(Saved data entries)
____________________

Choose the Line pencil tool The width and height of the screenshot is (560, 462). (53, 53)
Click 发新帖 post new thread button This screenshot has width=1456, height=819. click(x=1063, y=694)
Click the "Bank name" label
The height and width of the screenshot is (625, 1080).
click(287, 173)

____________________

• PROBLEM STATEMENT: Your output must be the exact lines from the one containing "Click 发新帖 post" through the end of the data above, both included, and nothing more.

• EXERCISE RESPONSE:
Click 发新帖 post new thread button This screenshot has width=1456, height=819. click(x=1063, y=694)
Click the "Bank name" label
The height and width of the screenshot is (625, 1080).
click(287, 173)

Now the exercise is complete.